Terrorism in context
By Awatef Abdel-Rahman
There are two general approaches to understanding terrorism: interpreting historical, political, social and cultural factors or unveiling the psychological makeup and religious fanaticism of terrorists themselves. While the Arab and Islamic world tends towards the former, its Western counterpart clings tenaciously to the latter. Whereas one emphasises causes sometimes to the degree of exculpating terrorists, the other reads terrorism as a criminal pathology virtually bereft of socio-political context.

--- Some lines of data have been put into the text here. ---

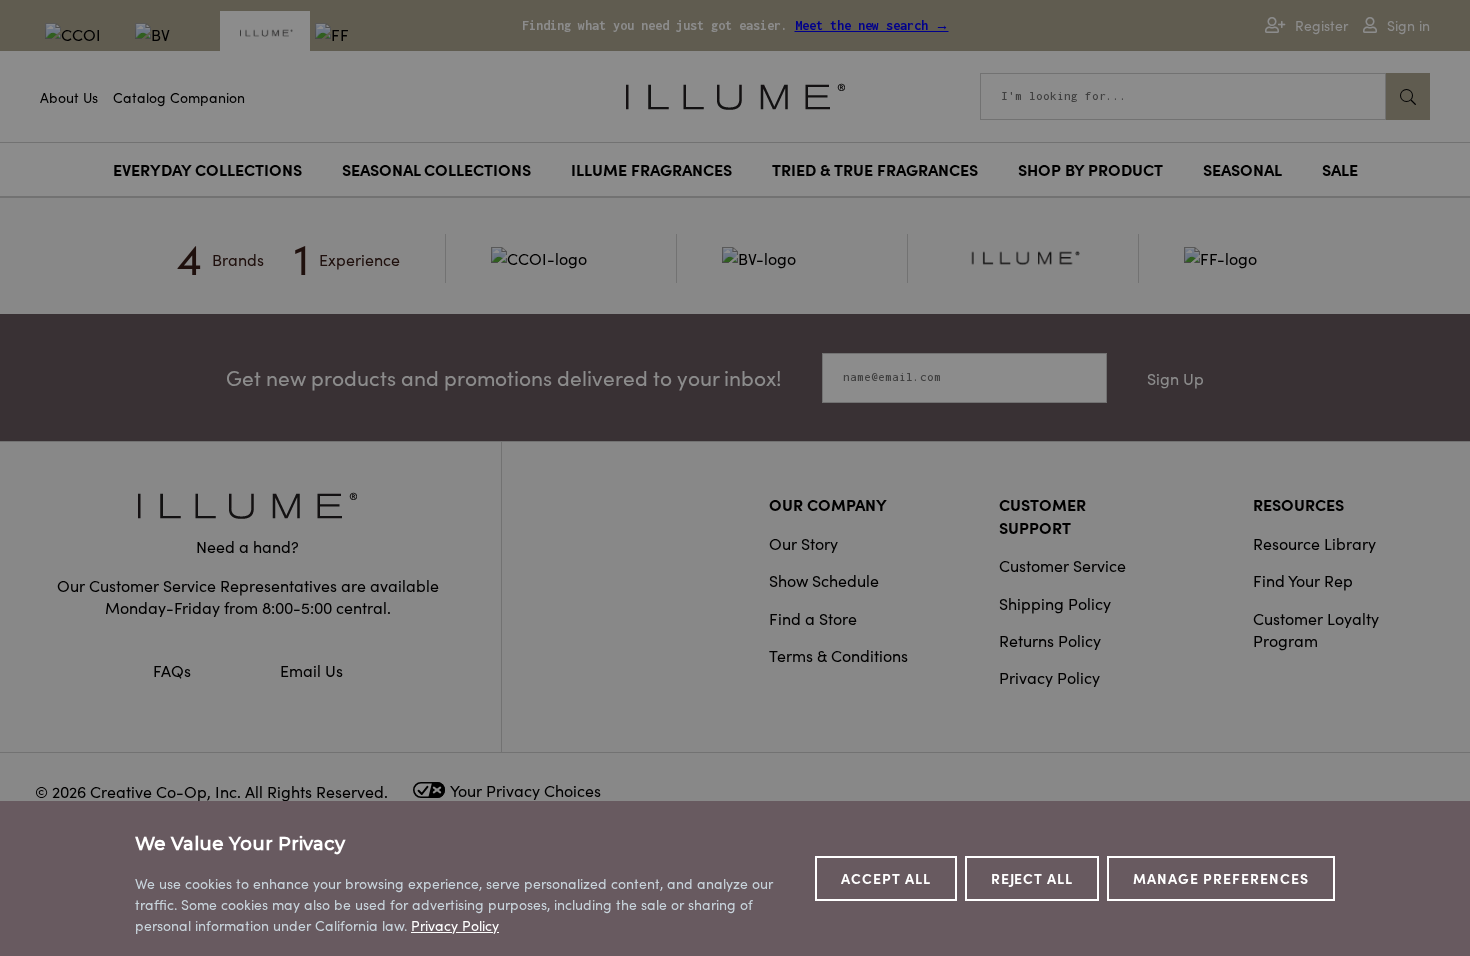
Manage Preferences (1221, 878)
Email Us (311, 670)
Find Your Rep (1303, 580)
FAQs (174, 670)
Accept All (886, 878)
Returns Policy (1050, 640)
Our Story (803, 543)
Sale (1340, 169)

Both approaches fail to grasp present realities. Placing terrorism in context of a historical crisis between the West and Arab and Islamic peoples, the causal approach is on the whole correct but simplistic. Arabs and Muslims in the past frequently sought recourse to other forms of protest against Western hegemony: why, therefore, has terrorism risen to the fore today?
The most salient reasons are twofold: first, the total dependency in which the West holds Arab and Islamic governments; second, the West's growing monopoly over modern technology, international monetary organisation and mammoth transnational conglomerates.

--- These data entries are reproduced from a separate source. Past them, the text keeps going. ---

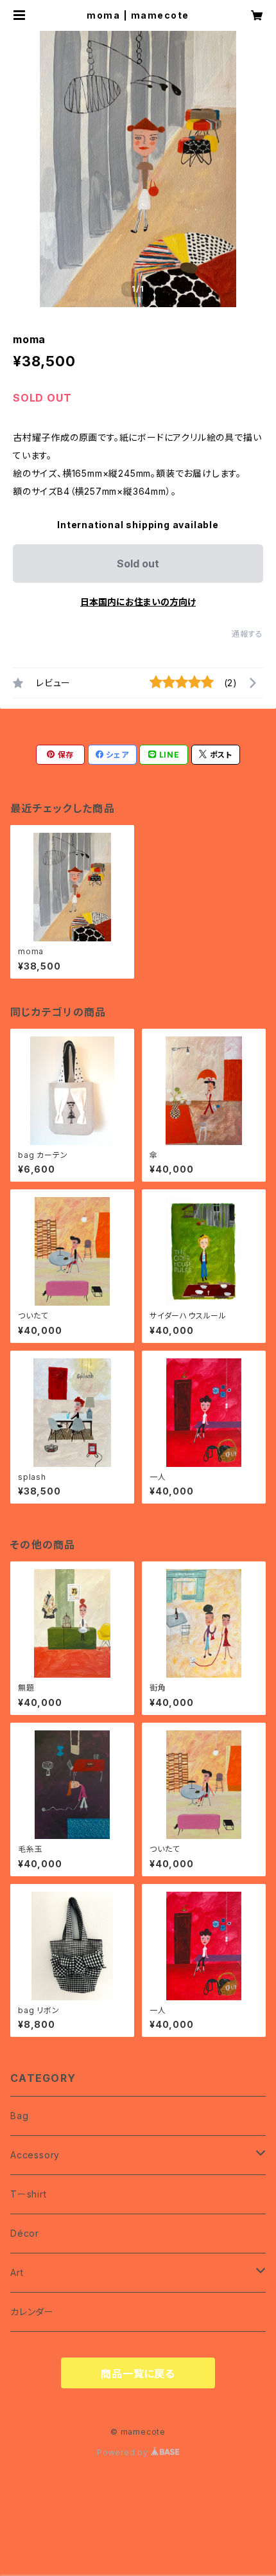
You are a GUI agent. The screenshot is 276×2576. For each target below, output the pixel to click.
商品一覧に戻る (138, 2373)
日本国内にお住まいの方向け (138, 601)
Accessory (35, 2154)
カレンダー (32, 2311)
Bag (19, 2115)
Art (16, 2272)
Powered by (124, 2452)
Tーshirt (28, 2194)
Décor (24, 2233)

There is a gulf between Arab and Islamic peoples and their governments, propped up by Western powers and internal security apparatuses, and between the Arab and Islamic world and the West characterised by gross economic disparity, encouraging the rise of a rigidly fundamentalist mindset, hostile to all but its own selective interpretations of Islamic scriptures.
To offset this increasingly dire situation what is needed is an Arab-Arab dialogue aimed at regaining the political-moral initiative by championing universalist and humanitarian values in the Arab and Islamic civilisation. Simultaneously, an Arab-Western dialogue must be set in motion with the aim of restructuring this relationship on rational and equitable bases.
This week's Soapbox speaker is professor of mass communication at Cairo University.